Para la mayoría, esto significaría mejorar ventanas, calderas, calentadores y sistemas de distribución de calor, pero para los 14.500 edificios que han obtenido peores resultados, que producen alrededor de una cuarta parte de las emisiones totales de gases de efecto invernadero en la ciudad, las reglas darán lugar a actualizaciones de eficiencia y reemplazo de equipos.

En el momento en que Trump anunció que EEUU abandonaba el Acuerdo de París sobre el cambio climático, Bill de Blasio prometió que la ciudad de Nueva York se apegaría al tratado e incrementaría sus esfuerzos para alcanzar el objetivo de reducir las emisiones en un 20%. 

Estos mandatos son un paso en el cumplimiento de esa promesa, un punto de Blasio señaló al anunciarlos:

‘El tiempo no está de nuestro lado. Nueva York continuará intensificándose y realizando cambios críticos para ayudar a proteger nuestra ciudad y prevenir los peores efectos del cambio climático. Debemos abandonar la dependencia de nuestros edificios de los combustibles fósiles aquí y ahora. Para hacer esto, estamos mandando actualizaciones para aumentar la eficiencia energética de nuestros edificios, ayudándonos a seguir cumpliendo con los objetivos del Acuerdo de París.

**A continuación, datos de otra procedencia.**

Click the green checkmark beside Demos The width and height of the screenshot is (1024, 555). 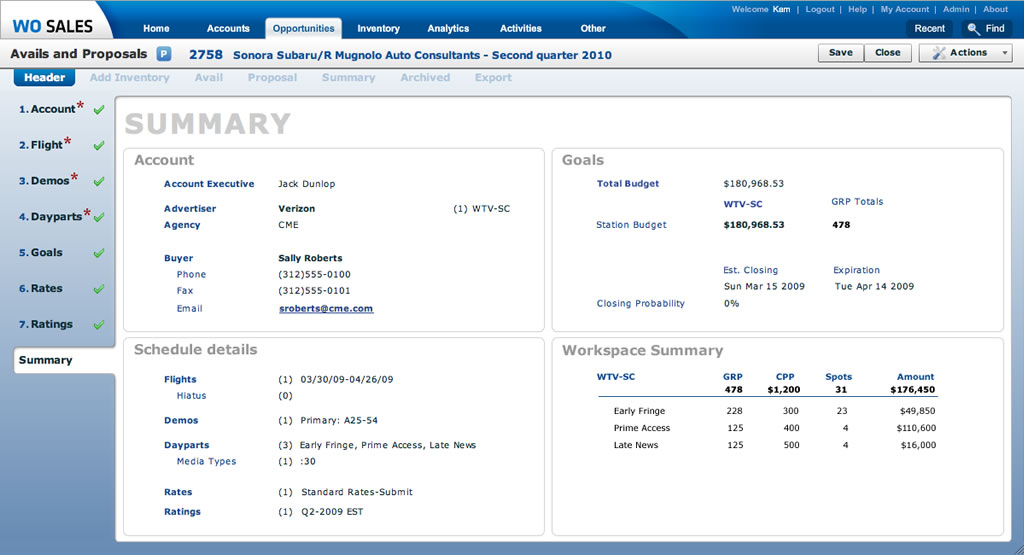pos(99,181)
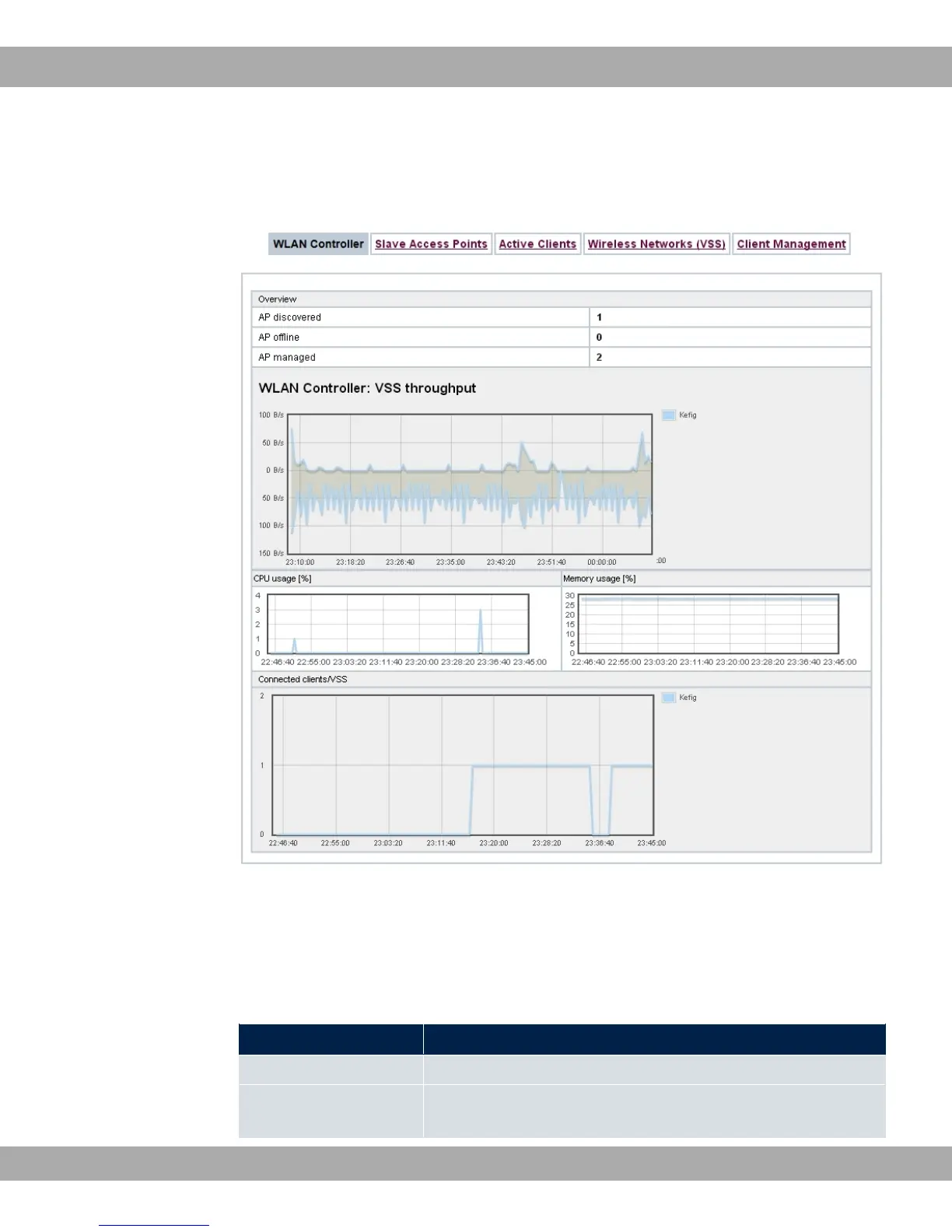Click Kefig color swatch in throughput legend

[668, 415]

No importa lo que suceda en Washington, no vamos a esquivar nuestra responsabilidad de actuar sobre el clima en nuestro propio patio trasero.’

Se espera que para 2035, estas nuevas metas reduzcan las emisiones de gases de efecto invernadero en un 7% en toda la ciudad, convirtiéndose en la acción más grande jamás tomada para la reducción de este tipo de emisiones, con el objetivo de mantener el aumento de la temperatura a solo 1,5ºC.

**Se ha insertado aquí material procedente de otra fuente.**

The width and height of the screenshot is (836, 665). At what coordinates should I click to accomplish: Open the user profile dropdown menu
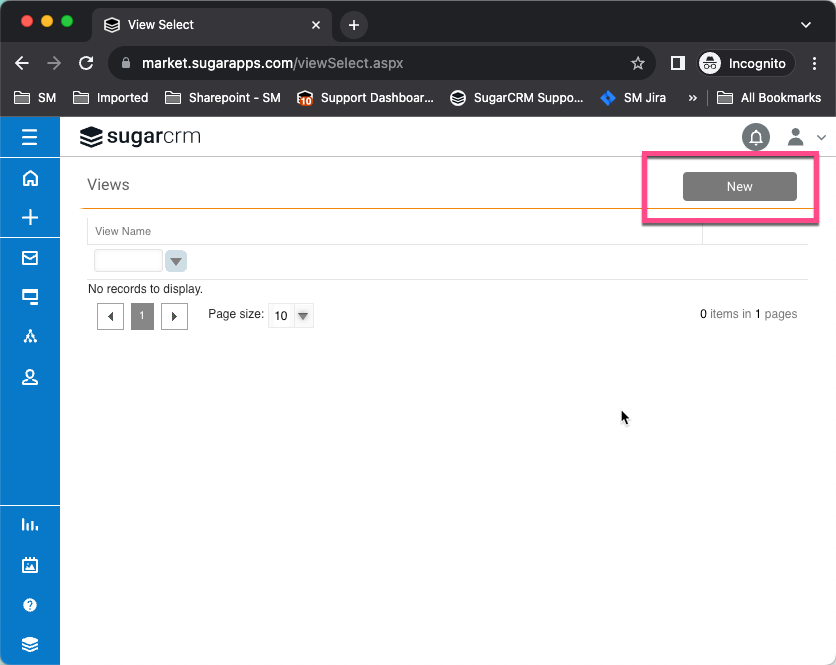click(x=805, y=138)
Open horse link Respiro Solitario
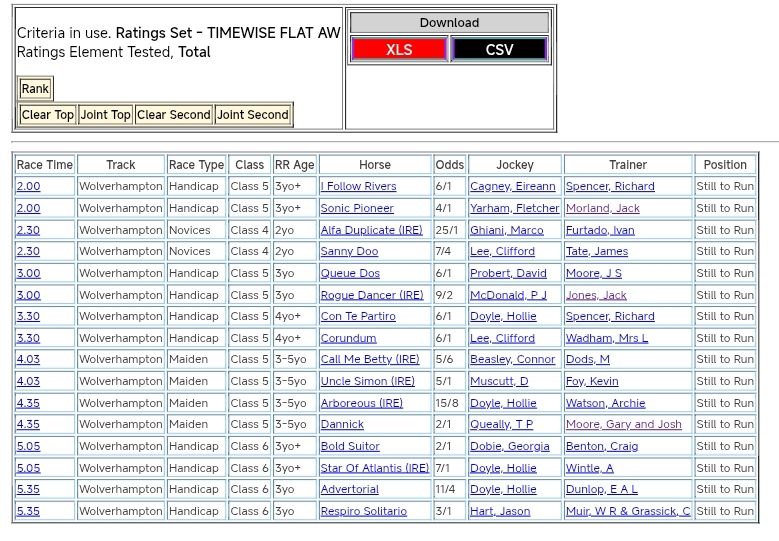Image resolution: width=779 pixels, height=541 pixels. pyautogui.click(x=364, y=511)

Un gran medida para un mayor impacto

Los beneficios de este plan van más allá del medio ambiente. La contaminación del aire puede producir bronquitis, asma, muerte prematura, etc., así que mejorará las condiciones de salud de los habitantes. Además, el acondicionamiento y rehabilitación de edificios creará 17.000 nuevos puestos de trabajo y los residentes también se beneficiarán de importantes ahorros en los costes de energía.

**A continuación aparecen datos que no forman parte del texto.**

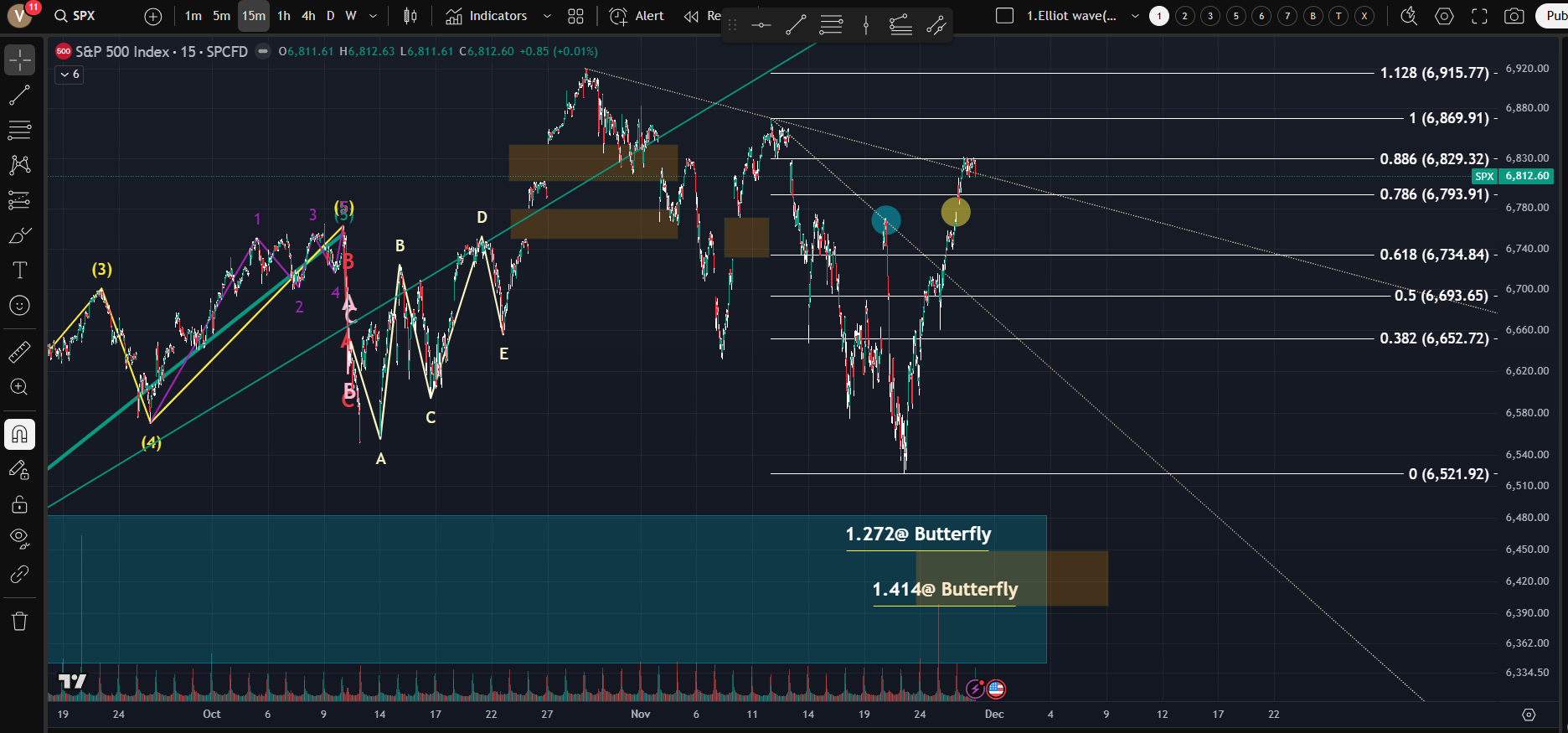Select the Trend Line drawing tool in the left sidebar
The width and height of the screenshot is (1568, 733).
point(19,95)
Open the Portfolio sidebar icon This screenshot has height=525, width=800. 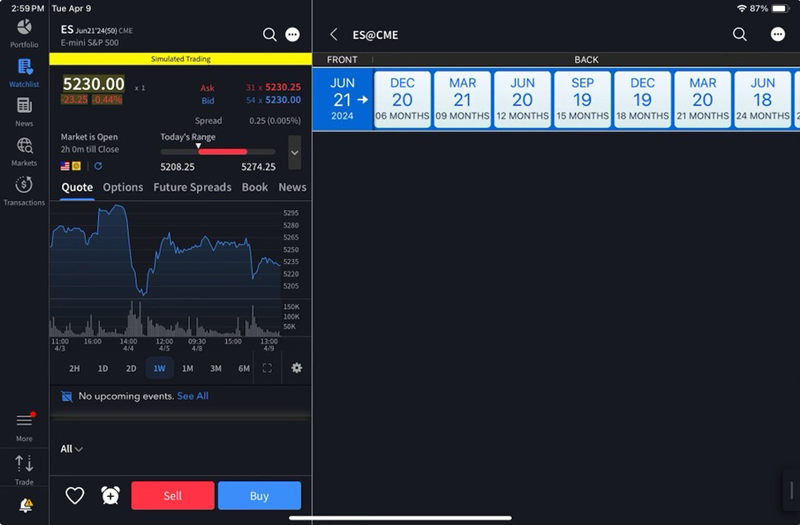click(x=24, y=30)
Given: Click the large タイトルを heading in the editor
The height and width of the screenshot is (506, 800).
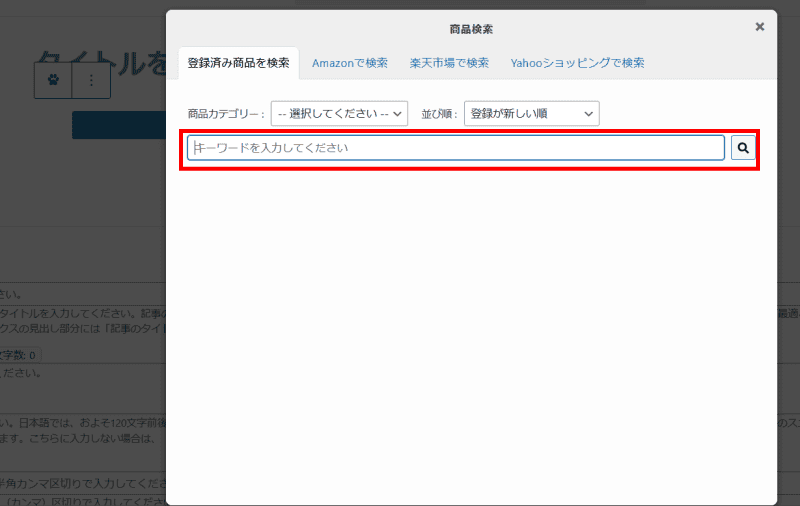Looking at the screenshot, I should click(102, 64).
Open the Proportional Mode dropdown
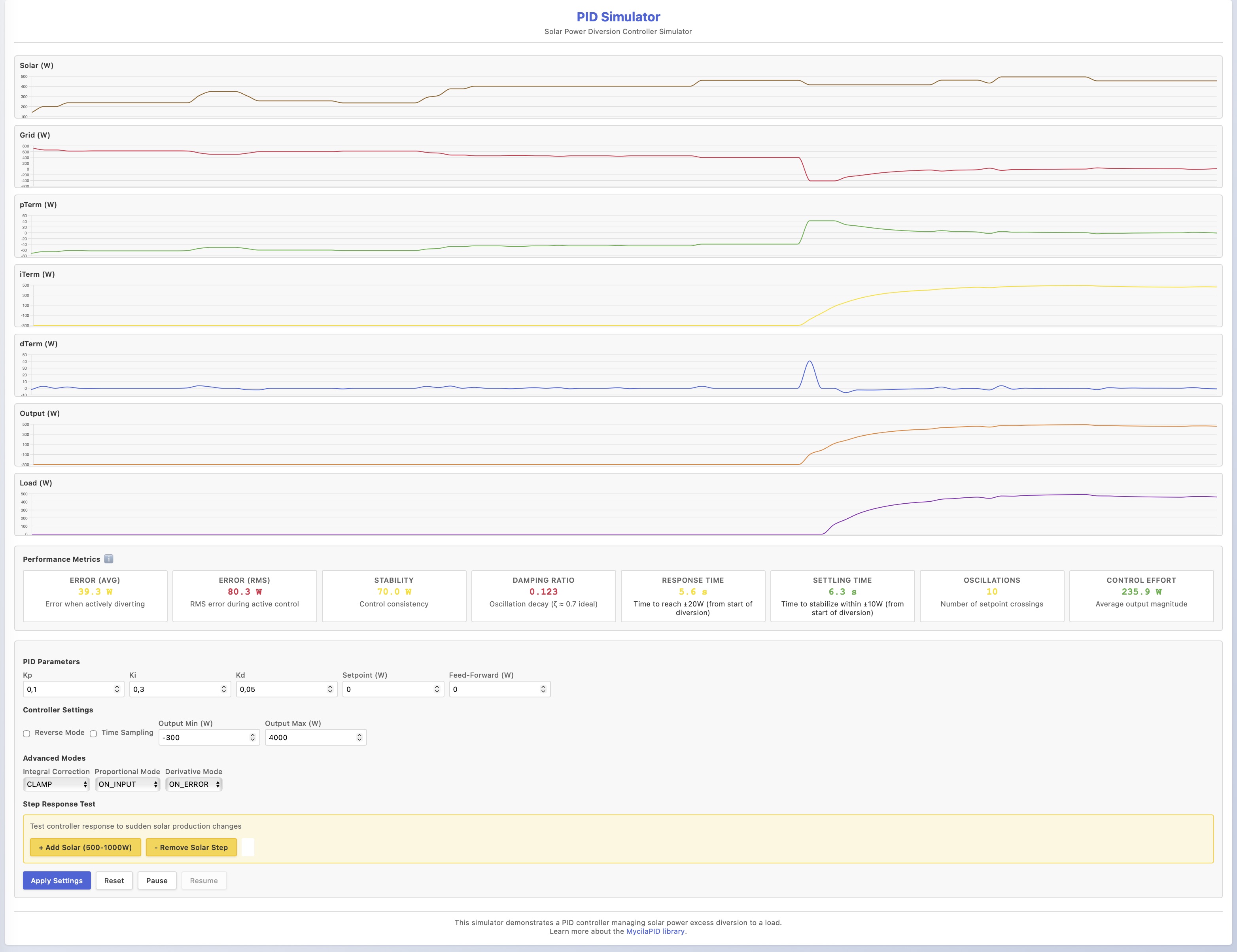 point(127,784)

Dado que las mayores emisiones de gases de efecto invernadero están estrechamente ligadas a las zonas urbanas y que los edificios son los principales responsables de estas emisiones, este programa podría llevarse a cabo en otras ciudades del país con más de 50.000 habitantes y, conseguir así el 36% del total de reducción de emisiones que necesita EEUU para cumplir con su promesa original.